*** Data under study Section Begins ***

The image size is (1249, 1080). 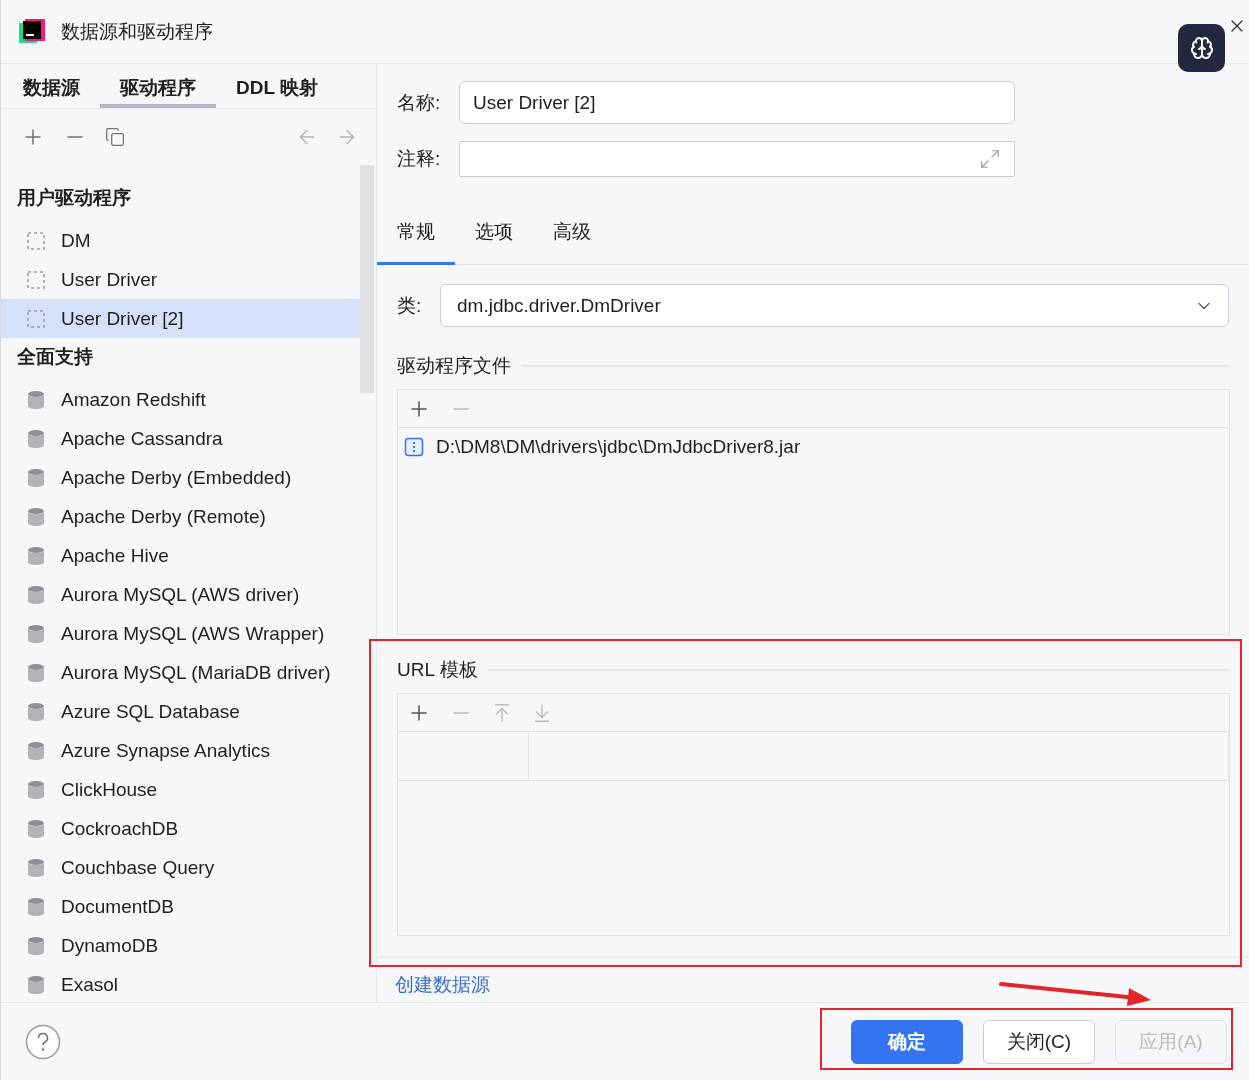 What do you see at coordinates (572, 242) in the screenshot?
I see `detail-tab: 高级` at bounding box center [572, 242].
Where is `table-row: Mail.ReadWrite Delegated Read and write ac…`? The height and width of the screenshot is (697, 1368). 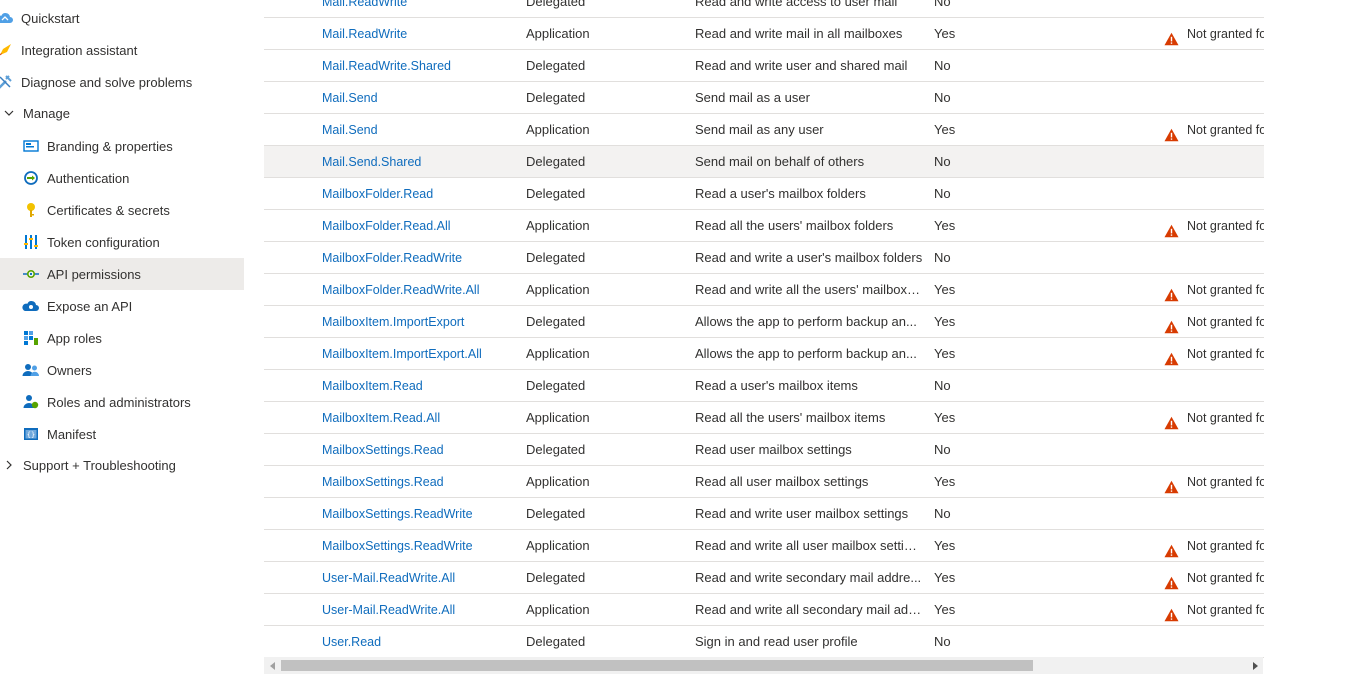
table-row: Mail.ReadWrite Delegated Read and write ac… is located at coordinates (764, 9).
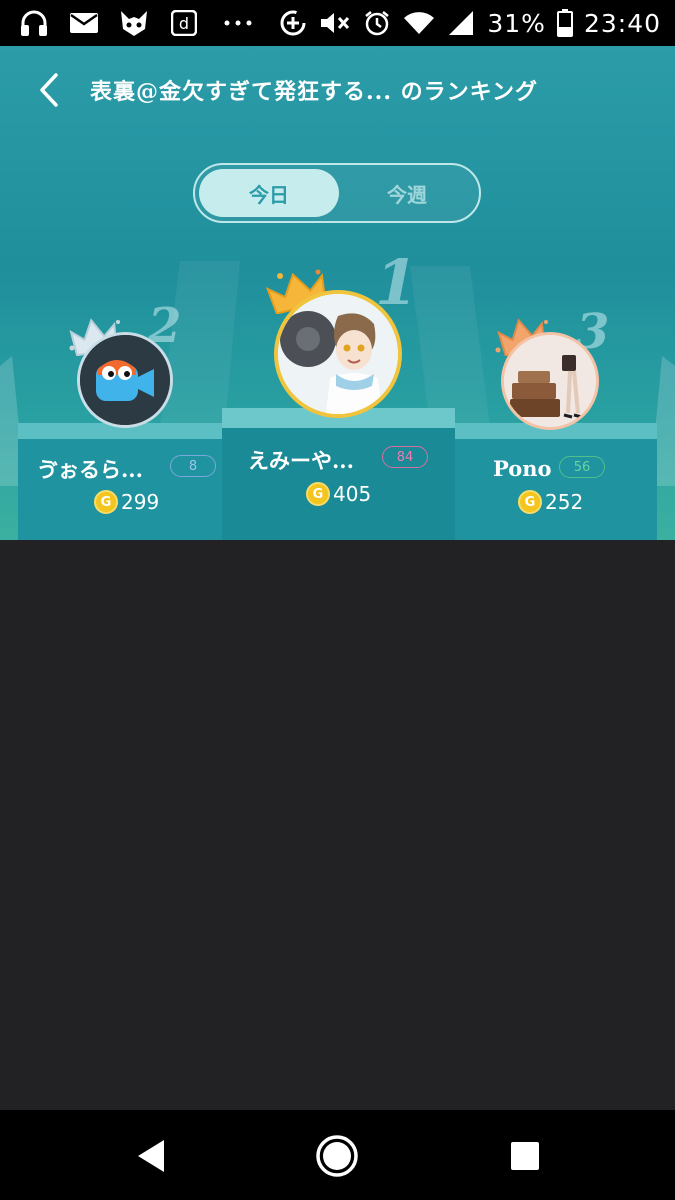  What do you see at coordinates (582, 467) in the screenshot?
I see `level-badge-rank-3: 56` at bounding box center [582, 467].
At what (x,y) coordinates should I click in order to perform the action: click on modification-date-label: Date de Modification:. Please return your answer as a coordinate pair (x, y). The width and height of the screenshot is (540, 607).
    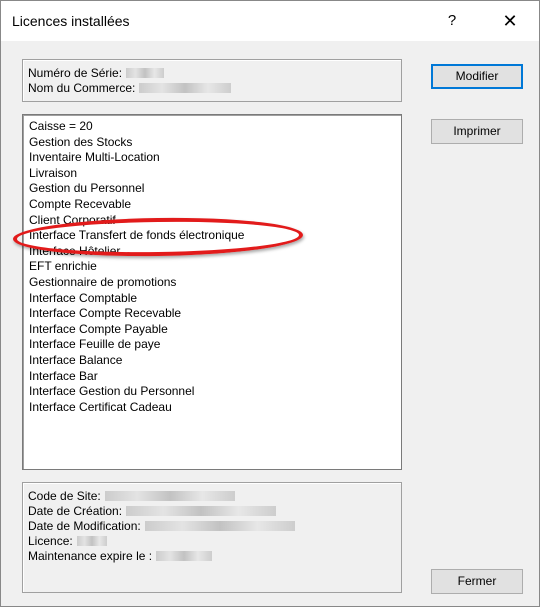
    Looking at the image, I should click on (84, 526).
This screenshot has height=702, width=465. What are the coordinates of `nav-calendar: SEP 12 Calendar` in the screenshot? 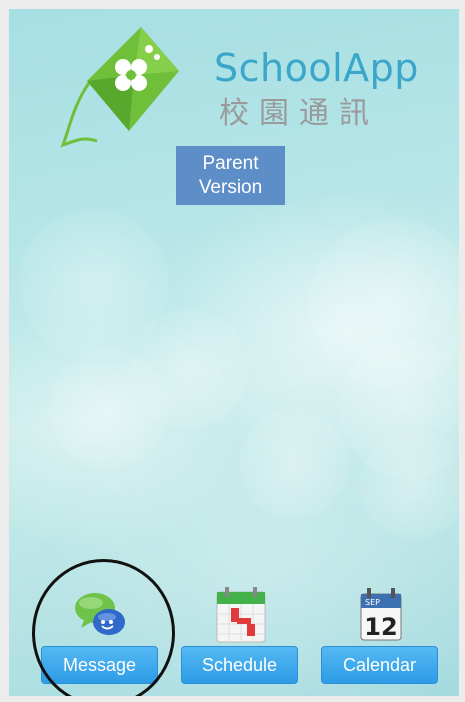 It's located at (381, 634).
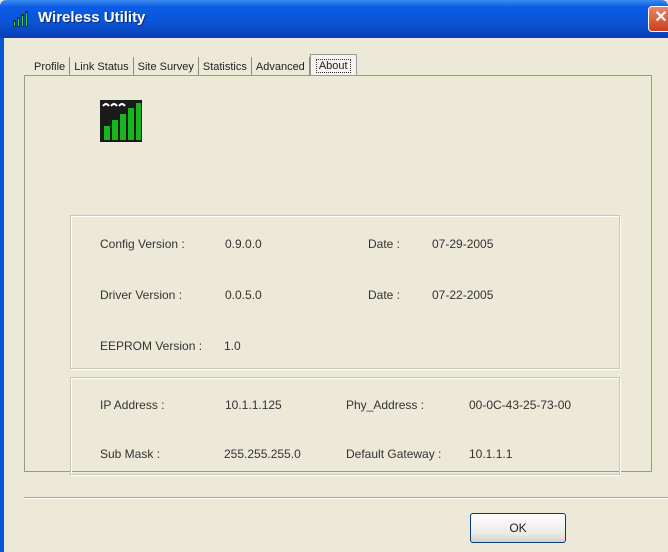 This screenshot has width=668, height=552. What do you see at coordinates (121, 121) in the screenshot?
I see `signal-strength-icon` at bounding box center [121, 121].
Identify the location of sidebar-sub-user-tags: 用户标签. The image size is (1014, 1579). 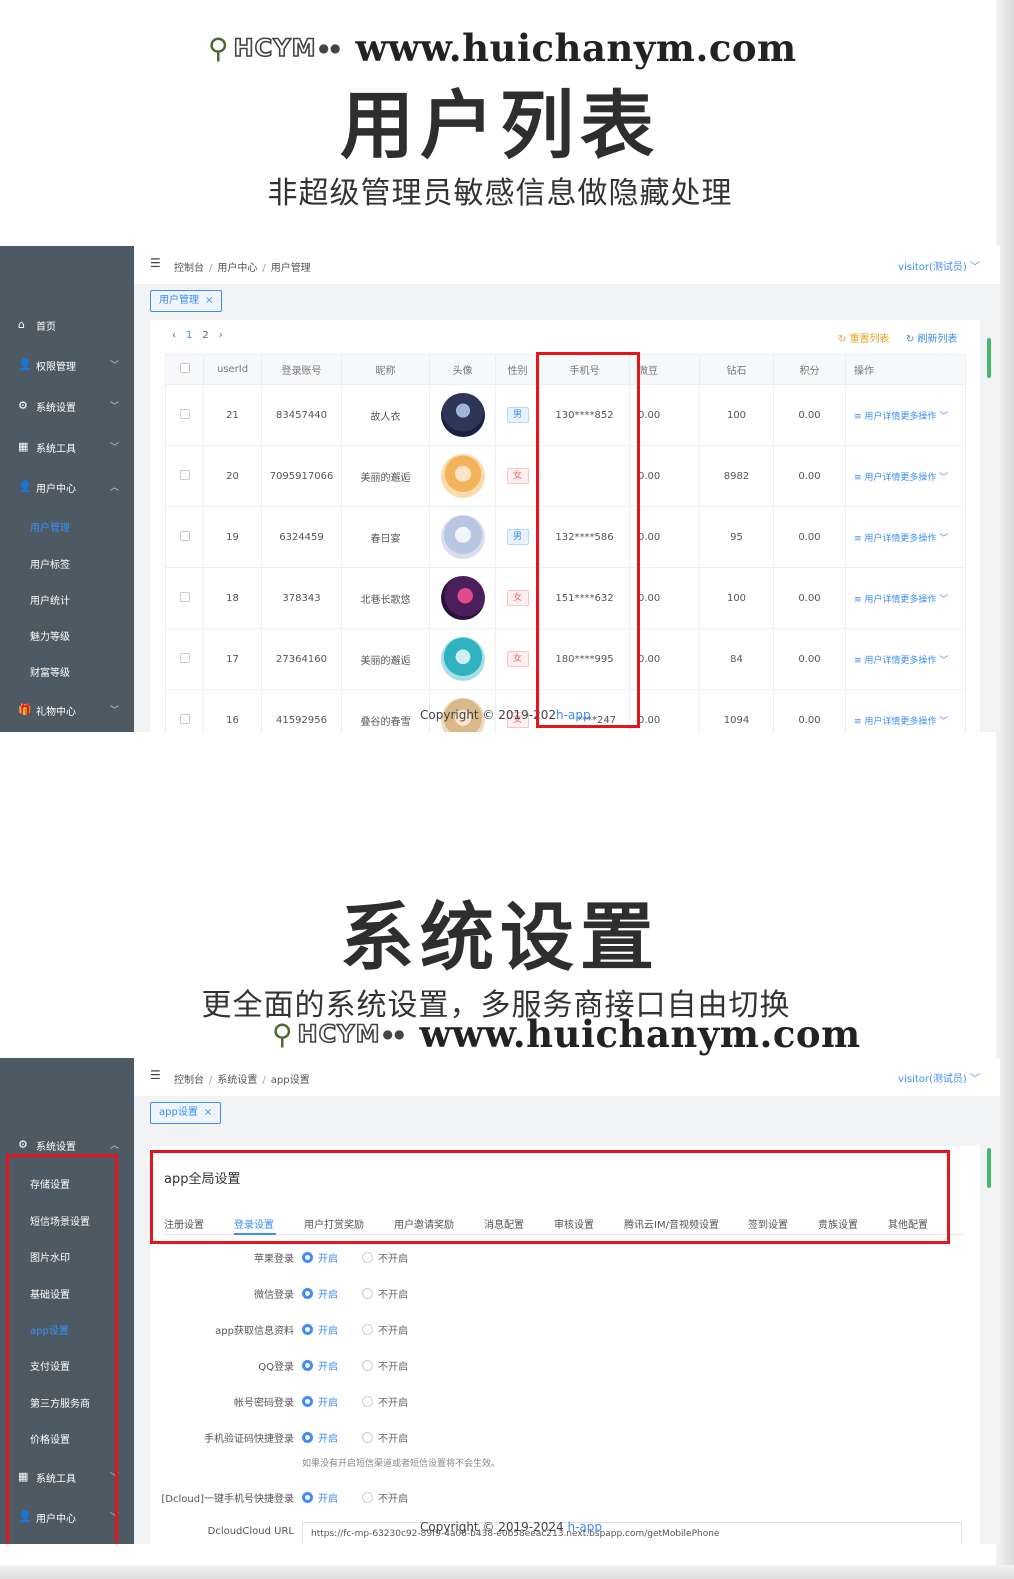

*** Data under study Section Ends ***

**What is needed:** Find every line in the records that contains the word "click", and copy each of those lines out.

**Answer to the exercise:**
At what (x,y) coordinates should I click in order to perform the action: click on modification-date-label: Date de Modification:. Please return your answer as a coordinate pair (x, y). The width and height of the screenshot is (540, 607).
    Looking at the image, I should click on (84, 526).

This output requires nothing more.